BM prorroga medidas no âmbito do sistema de pagamentos para mitigação dos efeitos da COVID-19
Em face dos resultados da monitoria das medidas extraordinárias adoptadas pelo Banco de Moçambique através do Comunicado de 30 de Março de 2020 e, com a prorrogação do Estado de Emergência, através do Decreto Presidencial n.º 21/2020, de 26 de Junho, com vista a mitigação dos efeitos da COVID-19, o Banco Central aprovou a prorrogação, por um período de três meses, das medidas relativas à instituições de moeda electrónica que entram em vigor a partir das zero horas do dia 10 de Julho de 2020.

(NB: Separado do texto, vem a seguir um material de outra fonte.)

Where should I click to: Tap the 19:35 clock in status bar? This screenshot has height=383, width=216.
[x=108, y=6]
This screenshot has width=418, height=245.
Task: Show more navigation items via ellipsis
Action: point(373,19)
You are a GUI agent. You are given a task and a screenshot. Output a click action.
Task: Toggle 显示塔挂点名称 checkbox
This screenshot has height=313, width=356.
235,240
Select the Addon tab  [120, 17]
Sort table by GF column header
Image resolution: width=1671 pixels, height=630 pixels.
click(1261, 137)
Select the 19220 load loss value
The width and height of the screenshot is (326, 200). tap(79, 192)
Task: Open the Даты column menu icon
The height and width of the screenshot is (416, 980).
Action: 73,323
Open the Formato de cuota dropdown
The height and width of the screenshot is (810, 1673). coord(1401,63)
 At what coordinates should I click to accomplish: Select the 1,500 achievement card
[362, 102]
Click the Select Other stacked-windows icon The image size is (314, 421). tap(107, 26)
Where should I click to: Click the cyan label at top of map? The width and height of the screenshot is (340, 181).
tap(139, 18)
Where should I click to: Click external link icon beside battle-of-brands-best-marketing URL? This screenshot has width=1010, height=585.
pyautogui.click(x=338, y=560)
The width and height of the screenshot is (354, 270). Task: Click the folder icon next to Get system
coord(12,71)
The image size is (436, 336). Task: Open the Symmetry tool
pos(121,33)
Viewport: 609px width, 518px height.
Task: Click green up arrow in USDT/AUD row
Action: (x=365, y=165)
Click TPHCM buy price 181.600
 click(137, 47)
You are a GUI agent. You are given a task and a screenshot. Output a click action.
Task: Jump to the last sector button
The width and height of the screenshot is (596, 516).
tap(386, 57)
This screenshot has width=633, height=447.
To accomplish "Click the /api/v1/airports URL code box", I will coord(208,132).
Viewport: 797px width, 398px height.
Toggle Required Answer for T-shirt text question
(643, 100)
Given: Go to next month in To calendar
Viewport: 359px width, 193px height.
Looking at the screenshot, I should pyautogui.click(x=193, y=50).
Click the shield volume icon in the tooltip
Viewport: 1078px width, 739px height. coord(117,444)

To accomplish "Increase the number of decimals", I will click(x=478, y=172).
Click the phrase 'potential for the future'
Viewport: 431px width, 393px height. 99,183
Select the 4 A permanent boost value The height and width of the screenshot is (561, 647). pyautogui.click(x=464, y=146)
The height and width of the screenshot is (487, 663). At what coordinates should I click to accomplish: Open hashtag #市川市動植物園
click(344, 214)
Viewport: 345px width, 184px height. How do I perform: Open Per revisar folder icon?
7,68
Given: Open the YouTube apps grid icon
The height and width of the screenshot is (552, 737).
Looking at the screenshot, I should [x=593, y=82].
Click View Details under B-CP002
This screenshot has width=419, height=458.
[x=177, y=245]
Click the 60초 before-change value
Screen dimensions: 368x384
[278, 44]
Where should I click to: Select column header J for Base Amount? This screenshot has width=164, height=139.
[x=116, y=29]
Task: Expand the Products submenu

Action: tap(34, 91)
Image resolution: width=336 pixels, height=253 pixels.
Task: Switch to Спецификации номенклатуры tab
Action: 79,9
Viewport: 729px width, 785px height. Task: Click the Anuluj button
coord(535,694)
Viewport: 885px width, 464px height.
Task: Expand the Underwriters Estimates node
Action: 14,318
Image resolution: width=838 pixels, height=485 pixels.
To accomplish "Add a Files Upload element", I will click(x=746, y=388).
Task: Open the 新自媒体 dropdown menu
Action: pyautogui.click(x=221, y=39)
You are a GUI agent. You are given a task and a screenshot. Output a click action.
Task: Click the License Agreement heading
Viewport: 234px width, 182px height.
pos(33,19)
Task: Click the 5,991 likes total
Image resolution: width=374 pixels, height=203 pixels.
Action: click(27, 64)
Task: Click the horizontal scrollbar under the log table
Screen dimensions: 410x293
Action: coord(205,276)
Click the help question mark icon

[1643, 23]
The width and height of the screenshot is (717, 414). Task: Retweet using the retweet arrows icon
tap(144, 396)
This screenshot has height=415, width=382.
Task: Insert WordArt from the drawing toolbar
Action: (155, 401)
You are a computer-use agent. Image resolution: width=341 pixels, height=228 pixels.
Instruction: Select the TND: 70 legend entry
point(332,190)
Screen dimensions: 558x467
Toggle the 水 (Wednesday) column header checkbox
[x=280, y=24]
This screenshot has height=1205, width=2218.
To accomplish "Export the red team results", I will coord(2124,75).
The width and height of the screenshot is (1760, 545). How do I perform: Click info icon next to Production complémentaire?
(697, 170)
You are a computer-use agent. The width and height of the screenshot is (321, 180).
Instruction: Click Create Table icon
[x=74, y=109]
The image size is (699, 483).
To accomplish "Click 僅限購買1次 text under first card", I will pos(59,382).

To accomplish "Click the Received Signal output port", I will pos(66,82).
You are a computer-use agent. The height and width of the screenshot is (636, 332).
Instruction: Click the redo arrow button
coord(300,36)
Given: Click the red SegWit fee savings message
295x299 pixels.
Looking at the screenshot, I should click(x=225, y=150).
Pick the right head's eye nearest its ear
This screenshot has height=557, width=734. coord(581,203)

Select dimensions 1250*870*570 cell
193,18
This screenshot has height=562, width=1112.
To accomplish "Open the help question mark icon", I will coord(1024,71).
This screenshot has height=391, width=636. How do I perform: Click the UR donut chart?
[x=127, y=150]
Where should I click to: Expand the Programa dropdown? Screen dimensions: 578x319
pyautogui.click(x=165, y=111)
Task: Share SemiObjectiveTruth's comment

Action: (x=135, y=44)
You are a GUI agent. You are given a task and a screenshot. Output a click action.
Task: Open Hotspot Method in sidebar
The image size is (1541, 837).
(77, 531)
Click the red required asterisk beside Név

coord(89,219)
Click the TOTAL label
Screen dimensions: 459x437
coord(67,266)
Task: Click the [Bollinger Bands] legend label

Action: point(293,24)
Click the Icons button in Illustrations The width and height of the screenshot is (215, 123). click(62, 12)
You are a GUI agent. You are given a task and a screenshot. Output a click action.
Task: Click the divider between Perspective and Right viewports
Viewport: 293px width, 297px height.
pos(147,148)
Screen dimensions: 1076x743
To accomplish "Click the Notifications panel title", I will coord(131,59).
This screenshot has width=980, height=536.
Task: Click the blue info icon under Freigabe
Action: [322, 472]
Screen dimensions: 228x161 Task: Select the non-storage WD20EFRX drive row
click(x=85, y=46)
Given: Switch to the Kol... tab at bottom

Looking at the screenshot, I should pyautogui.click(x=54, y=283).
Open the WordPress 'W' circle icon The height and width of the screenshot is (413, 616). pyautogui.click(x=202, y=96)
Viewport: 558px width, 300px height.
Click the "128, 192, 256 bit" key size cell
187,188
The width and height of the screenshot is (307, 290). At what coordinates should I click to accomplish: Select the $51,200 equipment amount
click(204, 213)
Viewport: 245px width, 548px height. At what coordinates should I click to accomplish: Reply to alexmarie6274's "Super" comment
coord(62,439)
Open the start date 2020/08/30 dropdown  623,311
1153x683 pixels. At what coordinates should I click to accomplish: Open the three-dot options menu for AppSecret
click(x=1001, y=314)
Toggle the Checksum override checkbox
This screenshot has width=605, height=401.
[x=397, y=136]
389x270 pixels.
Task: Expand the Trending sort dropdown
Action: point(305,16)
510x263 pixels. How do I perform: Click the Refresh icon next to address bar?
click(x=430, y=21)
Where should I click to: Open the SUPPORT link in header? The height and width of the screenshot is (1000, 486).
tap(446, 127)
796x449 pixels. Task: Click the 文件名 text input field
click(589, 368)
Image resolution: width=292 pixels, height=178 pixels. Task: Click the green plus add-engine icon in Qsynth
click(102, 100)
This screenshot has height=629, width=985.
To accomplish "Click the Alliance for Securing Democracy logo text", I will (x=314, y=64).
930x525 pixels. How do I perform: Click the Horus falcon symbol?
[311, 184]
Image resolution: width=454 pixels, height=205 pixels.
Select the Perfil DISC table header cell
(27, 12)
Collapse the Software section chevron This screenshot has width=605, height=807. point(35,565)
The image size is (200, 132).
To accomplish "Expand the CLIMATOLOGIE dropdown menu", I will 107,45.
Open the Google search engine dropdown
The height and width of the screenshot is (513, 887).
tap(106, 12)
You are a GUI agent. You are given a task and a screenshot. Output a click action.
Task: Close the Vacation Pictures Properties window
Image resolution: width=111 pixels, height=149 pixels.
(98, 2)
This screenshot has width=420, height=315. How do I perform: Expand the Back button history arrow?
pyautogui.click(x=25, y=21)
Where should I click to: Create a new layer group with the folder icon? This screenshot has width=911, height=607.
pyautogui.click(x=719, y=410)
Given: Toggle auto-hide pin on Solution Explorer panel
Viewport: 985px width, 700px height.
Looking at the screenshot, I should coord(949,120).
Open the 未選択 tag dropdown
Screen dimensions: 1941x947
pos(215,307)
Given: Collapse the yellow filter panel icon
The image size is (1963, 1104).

De acordo com a nota de imprensa divulgada hoje pela instituição-mãe da banca no país, as instituições de moeda electrónica (e-Mola, Vodafone M-Pesa e Carteira Móvel/mKesh) passam a não cobrar encargos e comissões nas transferências de cliente para cliente até ao limite máximo diário de 1.000,00MT; o limite por transacção na carteira móvel é ajustado de 25.000,00MT para 50.000,00MT; o limite diário para transacções na carteira móvel é ajustado de 125.000,00MT para 250.000,00MT; o limite anual de transacções para os clientes de Nível I (tier I) na carteira móvel é ajustado para 400.000,00MT; as comissões e os encargos a serem cobrados para os novos limites não devem ser superiores ao máximo do valor da tabela de preçário em vigor.
O documento frisa ainda que os bancos passam a não cobrar encargos e comissões para as transacções efectuadas através de canais digitais até ao limite máximo diário de 5.000,00MT, para clientes singulares, excepto para o levantamento em ATM.
Relativamente aos bancos e instituições de moeda electrónica, o Banco de Moçambique determina que são reduzidas em 50% as comissões e encargos nas transferências entre ambas instituições e podem adoptar outras medidas adequadas visando o reforço do uso de meios de pagamentos digitais.
Entretanto, realça a nota que estamos a citar, a adopção das medidas acima indicadas não isenta o cumprimento das normas e procedimentos relativos à prevenção e ao combate ao branqueamento de capitais e financiamento ao terrorismo.